===== Exercise data =====

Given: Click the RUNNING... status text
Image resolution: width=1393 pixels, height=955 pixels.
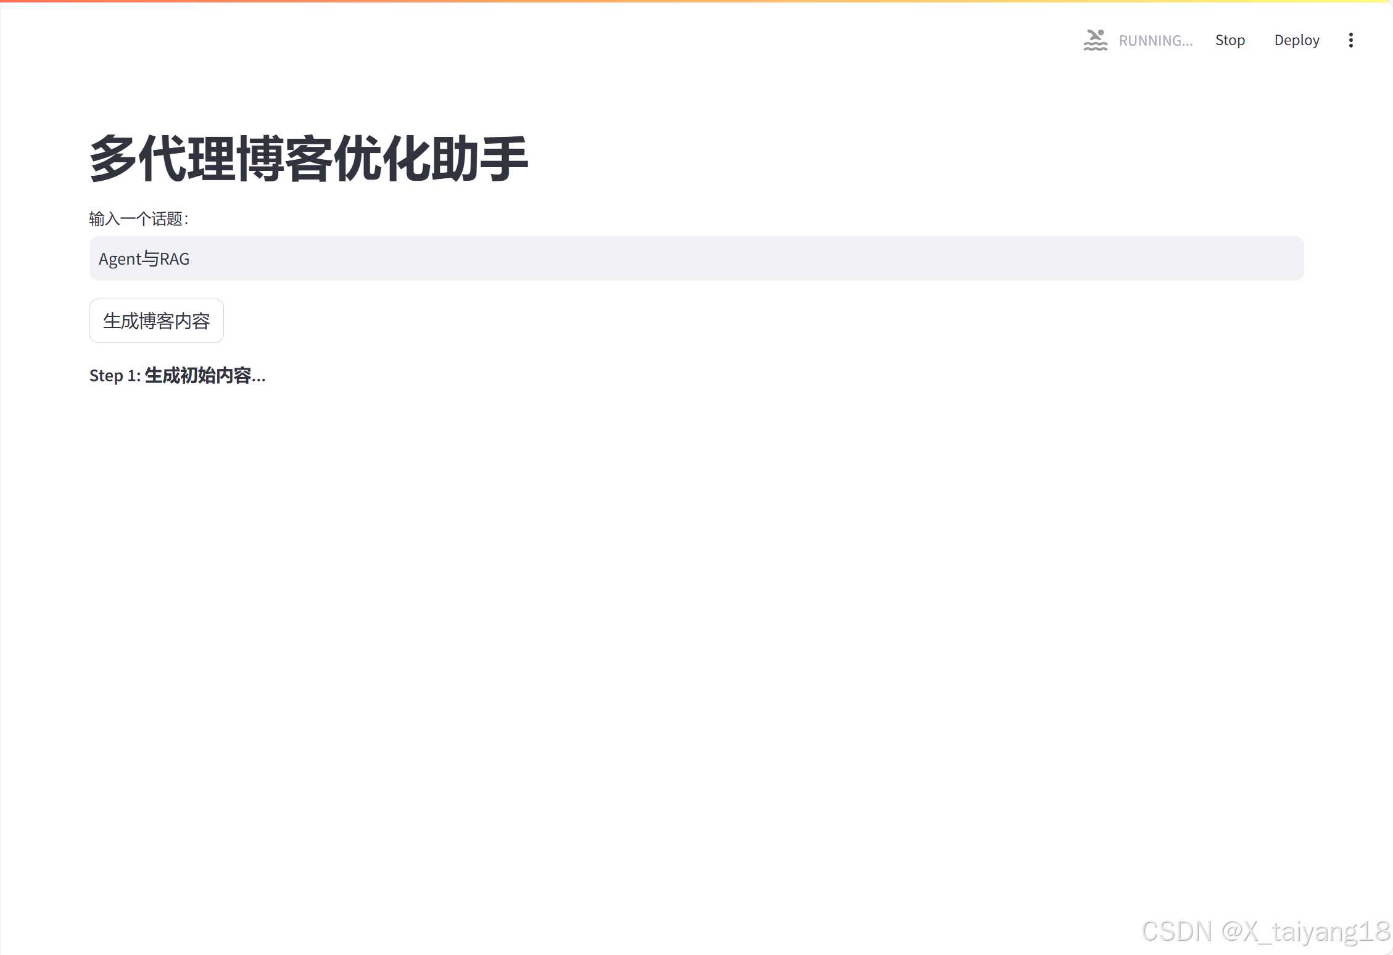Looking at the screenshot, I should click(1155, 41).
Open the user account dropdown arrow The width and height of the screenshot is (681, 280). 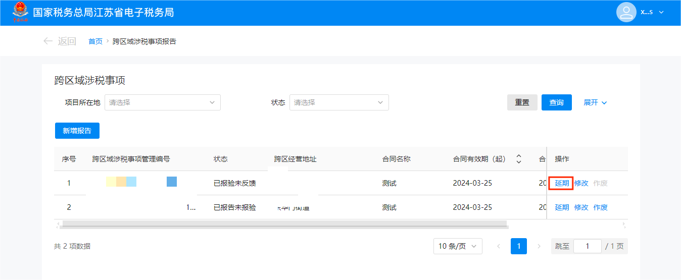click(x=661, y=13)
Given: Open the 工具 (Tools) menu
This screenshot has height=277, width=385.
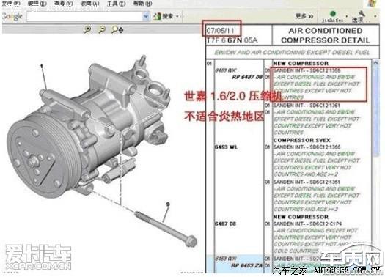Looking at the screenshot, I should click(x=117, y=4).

=====

▶ Brief
Pictures excluded, print only the lines from the one with "Given: Open the 工具 (Tools) menu" through the end of the entries above, exactly as written.

▶ Expected answer
Given: Open the 工具 (Tools) menu
This screenshot has height=277, width=385.
Looking at the screenshot, I should click(x=117, y=4).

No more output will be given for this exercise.